Objective: Beginning in October 2021 in the US and elsewhere, cases of severe pediatric hepatitis of unknown etiology were identified in young children. While the adenovirus and adenovirus-associated virus have emerged as leading etiologic suspects, we attempted to investigate a potential role for SARS-CoV-2 in the development of subsequent liver abnormalities.

Design: We conducted a study utilizing retrospective cohorts of de-identified, aggregated data from the electronic health records of over 100 million patients contributed by US health care organizations.

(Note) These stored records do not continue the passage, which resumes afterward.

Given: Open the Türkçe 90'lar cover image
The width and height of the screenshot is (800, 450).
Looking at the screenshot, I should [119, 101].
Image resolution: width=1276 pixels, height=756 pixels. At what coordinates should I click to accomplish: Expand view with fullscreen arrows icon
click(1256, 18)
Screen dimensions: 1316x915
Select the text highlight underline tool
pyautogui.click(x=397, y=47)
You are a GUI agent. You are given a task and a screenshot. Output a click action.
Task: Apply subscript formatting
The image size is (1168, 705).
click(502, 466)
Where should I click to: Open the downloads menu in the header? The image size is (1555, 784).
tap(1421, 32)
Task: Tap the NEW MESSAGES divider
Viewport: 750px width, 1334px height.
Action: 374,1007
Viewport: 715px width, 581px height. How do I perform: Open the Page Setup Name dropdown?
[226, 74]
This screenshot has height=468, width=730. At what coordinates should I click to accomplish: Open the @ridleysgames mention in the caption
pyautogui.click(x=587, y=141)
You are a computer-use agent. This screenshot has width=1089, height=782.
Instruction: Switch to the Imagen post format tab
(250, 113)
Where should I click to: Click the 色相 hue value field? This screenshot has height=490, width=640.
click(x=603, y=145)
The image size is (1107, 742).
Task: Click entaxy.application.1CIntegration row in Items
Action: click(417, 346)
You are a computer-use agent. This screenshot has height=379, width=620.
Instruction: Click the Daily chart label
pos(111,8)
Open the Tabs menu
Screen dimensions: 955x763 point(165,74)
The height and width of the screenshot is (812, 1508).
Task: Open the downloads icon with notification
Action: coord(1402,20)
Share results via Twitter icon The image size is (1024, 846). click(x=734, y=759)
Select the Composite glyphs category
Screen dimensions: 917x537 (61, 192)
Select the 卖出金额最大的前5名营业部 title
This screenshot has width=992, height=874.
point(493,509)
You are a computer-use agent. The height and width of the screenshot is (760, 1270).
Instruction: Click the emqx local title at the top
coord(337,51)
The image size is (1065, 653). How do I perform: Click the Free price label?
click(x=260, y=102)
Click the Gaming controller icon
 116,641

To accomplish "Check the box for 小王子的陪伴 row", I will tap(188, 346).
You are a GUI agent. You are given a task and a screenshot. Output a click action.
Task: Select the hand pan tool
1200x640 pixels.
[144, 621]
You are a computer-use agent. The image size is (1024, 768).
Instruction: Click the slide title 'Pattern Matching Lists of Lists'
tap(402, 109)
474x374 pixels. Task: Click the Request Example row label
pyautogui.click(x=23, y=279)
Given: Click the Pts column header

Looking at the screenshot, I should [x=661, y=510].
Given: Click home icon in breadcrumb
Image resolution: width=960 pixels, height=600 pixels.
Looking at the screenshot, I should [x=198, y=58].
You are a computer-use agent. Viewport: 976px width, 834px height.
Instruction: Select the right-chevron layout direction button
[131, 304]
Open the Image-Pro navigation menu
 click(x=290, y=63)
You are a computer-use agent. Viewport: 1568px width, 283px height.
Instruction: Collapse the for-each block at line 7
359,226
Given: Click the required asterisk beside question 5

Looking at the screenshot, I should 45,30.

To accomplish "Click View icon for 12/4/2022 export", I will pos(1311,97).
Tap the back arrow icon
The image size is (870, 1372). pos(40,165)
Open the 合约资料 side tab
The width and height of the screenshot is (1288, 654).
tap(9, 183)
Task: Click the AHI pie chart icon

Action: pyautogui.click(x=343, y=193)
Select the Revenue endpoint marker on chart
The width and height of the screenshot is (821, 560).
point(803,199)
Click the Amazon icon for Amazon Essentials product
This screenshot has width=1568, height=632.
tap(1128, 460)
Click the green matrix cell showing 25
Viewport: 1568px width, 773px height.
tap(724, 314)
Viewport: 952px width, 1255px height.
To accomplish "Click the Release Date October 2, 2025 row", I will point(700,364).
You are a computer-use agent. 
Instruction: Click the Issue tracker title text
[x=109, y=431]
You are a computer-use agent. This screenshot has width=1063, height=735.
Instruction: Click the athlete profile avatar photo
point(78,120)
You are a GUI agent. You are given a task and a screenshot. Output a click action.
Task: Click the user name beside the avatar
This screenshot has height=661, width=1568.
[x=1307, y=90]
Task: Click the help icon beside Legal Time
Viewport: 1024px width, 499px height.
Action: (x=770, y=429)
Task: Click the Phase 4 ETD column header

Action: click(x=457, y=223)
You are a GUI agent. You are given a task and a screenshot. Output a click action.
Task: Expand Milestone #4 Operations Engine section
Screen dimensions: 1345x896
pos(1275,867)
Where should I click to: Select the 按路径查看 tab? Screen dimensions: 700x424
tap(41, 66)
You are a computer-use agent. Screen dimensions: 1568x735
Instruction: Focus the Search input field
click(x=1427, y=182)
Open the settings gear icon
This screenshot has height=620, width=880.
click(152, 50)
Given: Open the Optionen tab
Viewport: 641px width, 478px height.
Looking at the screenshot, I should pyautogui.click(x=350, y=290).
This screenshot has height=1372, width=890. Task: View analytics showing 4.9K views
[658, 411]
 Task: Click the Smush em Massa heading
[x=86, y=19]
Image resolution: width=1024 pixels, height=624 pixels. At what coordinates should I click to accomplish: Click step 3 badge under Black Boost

Results: Compared to propensity-score-matched children with other respiratory infections, children aged 1-10 years with COVID-19 had a higher risk of elevated transaminases (Hazard ratio (HR) (95% Confidence interval (CI)) 2.16 (1.74-2.69)) or total bilirubin (HR (CI) 3.02 (1.91-4.78)), or new diagnoses of liver diseases (HR (CI) 1.67 (1.21-2.30)) from one to six months after infection. Patients with pre-existing liver abnormalities, liver abnormalities surrounding acute infection, younger age (1-4 years), or illness requiring hospitalization all had similarly elevated risk. Children who developed liver abnormalities following COVID-19 had more pre-existing conditions than those who developed abnormalities following other infections.

Conclusion: These results indicate that SARS-CoV-2 may prime the patient for subsequent development of liver infections or non-infectious liver diseases. While rare (~1 in 1,000), SARS-CoV-2 is a risk for subsequent abnormalities in liver function or the diagnosis of diseases of the liver.

What is already known on this topic: Clusters of severe hepatitis in children in 2022 coincident with the increase in COVID-19 infections in children raised the question of the contribution of SARS-CoV-2 to the hepatitis outbreak, though it was soon determined that SARS-CoV-2 was not the primary etiologic agent.

What this study adds: SARS-CoV-2 may prime the patient for subsequent development of liver infections or non-infectious liver diseases.

How this study might affect research practice or policy: Despite the mild initial disease in children, there may be longer term consequences of COVID-19, such as liver abnormalities, that warrants further investigation.

Keywords: COVID-19; SARS-CoV-2; hepatitis; pediatrics.